Réalisateur, scénariste et professeur, Jean-Marc Culiersi fait, pense et rêve le cinéma à travers un grand projet coopératif. Ainsi, nous avons eu la chance de longuement discuter de sa volonté de développer un cinéma plus écologique et social.
Cette volonté vient d’un désaccord avec « l’industrialisation du cinéma actuel » mais surtout du désir de créer un« cinéma d’utilité publique » afin d’être en accord avec le monde.
D’abord, il faut repenser le financement et sortir d’une pensée de la rentabilité afin de rentrer dans une «économie de la fonctionnalité et de la coopération» ce qui signifie créer des services et dépasser l’idée de prestations. C’est ainsi qu’entrent en jeu les associations, les entreprises et les collectivités qui travailleraient ensemble sur une thématique commune.

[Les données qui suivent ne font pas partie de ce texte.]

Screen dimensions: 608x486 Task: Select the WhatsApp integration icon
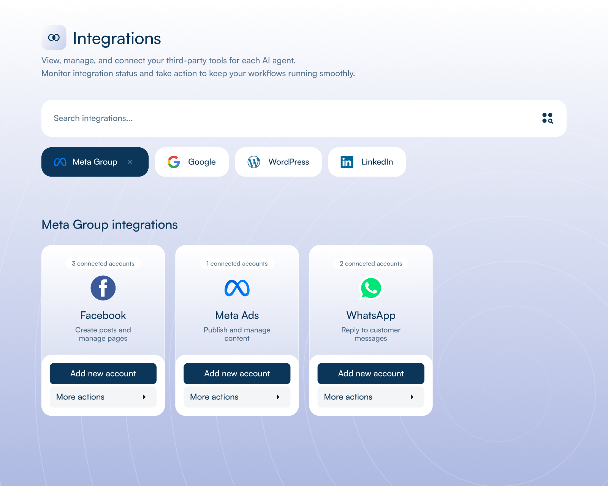[371, 287]
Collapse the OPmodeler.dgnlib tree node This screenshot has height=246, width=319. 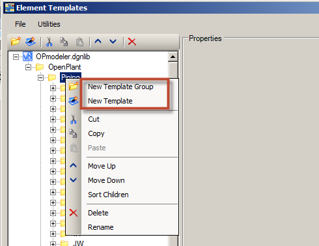pyautogui.click(x=16, y=57)
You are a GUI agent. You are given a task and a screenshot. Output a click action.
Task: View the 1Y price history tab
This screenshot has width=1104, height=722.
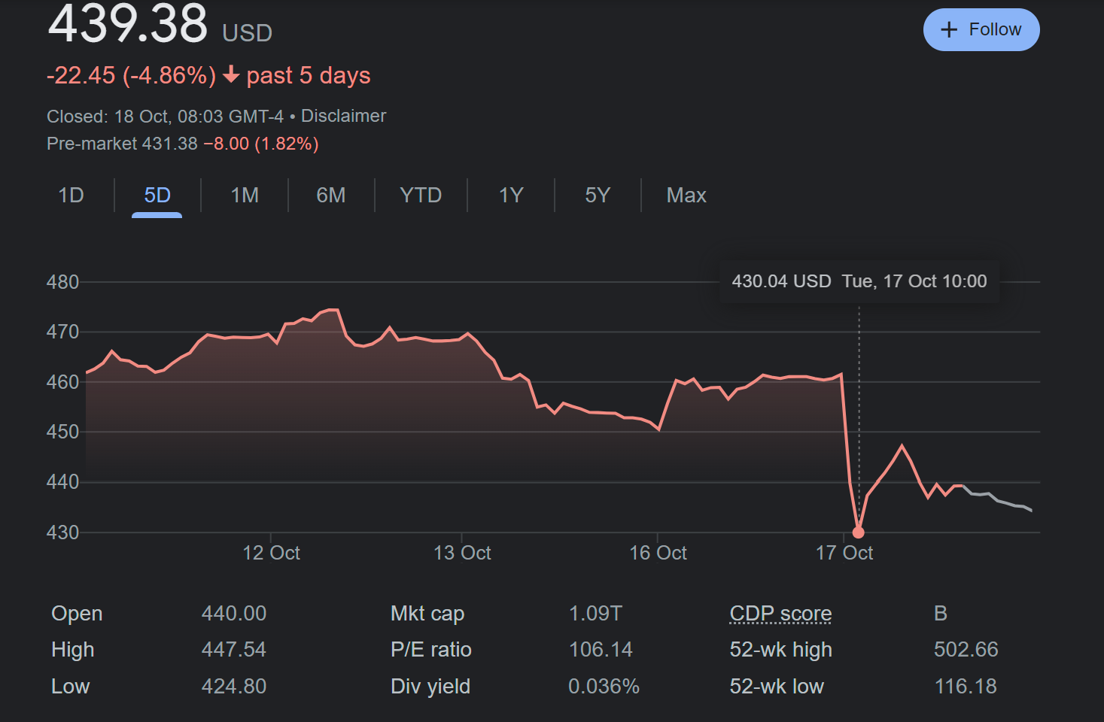(x=511, y=196)
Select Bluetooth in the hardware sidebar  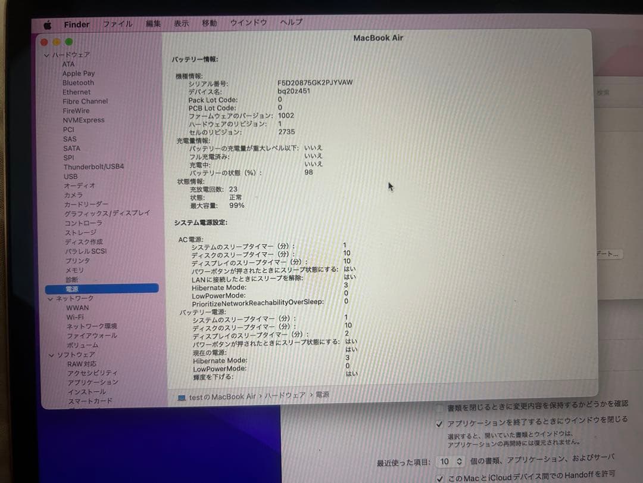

Les territoires seraient donc au centre de la création qui se fera avec eux et à travers eux.
L’éco-production : l’enjeu permanent
Car en effet, la pensée coopérative de ce cinéma nouveau s’applique dès l’écriture. Pas de scénariste solitaire mais bien un travail commun sous forme d’atelier. Un thème est défini au préalable et expert·e·s ou encore citoyen·ne·s se sentant concerné·e·s, se réunissent, avec la présence de membres du tournage et encadré·e·s par un ou deux scénaristes pour écrire un scénario. L’exercice devient alors un moment de partage et de transmission où l’on pense déjà à l’éco-responsabilité : est-ce qu’un film entièrement tourné avec un éclairage naturel peut être envisageable ? cette cigarette est-elle réellement indispensable à tel moment ?…
L’humain comme point d’encrage du collectif
Le tournage arrive ensuite mais non sans préparation et ce à tous les niveaux. Des réunions organisées en amont et réunissant l’ensemble de l’équipe, définissent la façon dont le tournage devra se passer professionnellement et surtout humainement, ce qui semble essentiel pour Jean-Marc Culiersi : « Cela permet de prévenir tout mauvais comportement et de lutter contre la hiérarchie ». Cette dernière, selon le réalisateur, nuit à la production et à la créativité et son possible évincement passe d’abord par une réinvention des relations inter-professionnelles : « souvent le ou la comédien·ne est mis·e sur un piédestal alors qu’il faut une totale égalité entre les différent·e·s membres de l’équipe et il faut absolument ne plus utiliser le terme “assistant·e” ! ».
« Qu’un film devienne un évènement culturel et social »
Dans la suite logique des différentes étapes d’une production cinématographique, arrive enfin la diffusion et comme toutes les autres, elle ne peut que s’inscrire dans une démarche coopérative. La distribution classique d’un film est alors totalement remise en question : «il faut que la diffusion prenne son temps et se demander si les salles de cinéma sont les bons endroits », explique Jean-Marc. Des tiers lieux ou des médiathèques semblent alors plus adaptés aux débats, aux questions ou aux animations suivant la projection du film. L’exercice peut être violent et Jean-Marc en a conscience mais en vaut la peine selon lui car : « il permet de donner la parole au public et le faire vivre ».
« Pourquoi on est là ?»
Le projet a un sens seulement si tous les gens impliqués se sentent concerné·e·s. L’interrogation est constante autant sur son travail que sur le cinéma au sens large et va amplement au-delà de la réalité professionnelle. Comme le souligne son auteur, ce projet a pour but d’agir à travers le cinéma, sur les enjeux de transitions écologique et sociale dans un dépassement entier des individualités au service du collectif. Le passé et le présent ne sont pas reniés mais il y a foi en l’avenir, avec une seule idée en tête : « faire autrement ».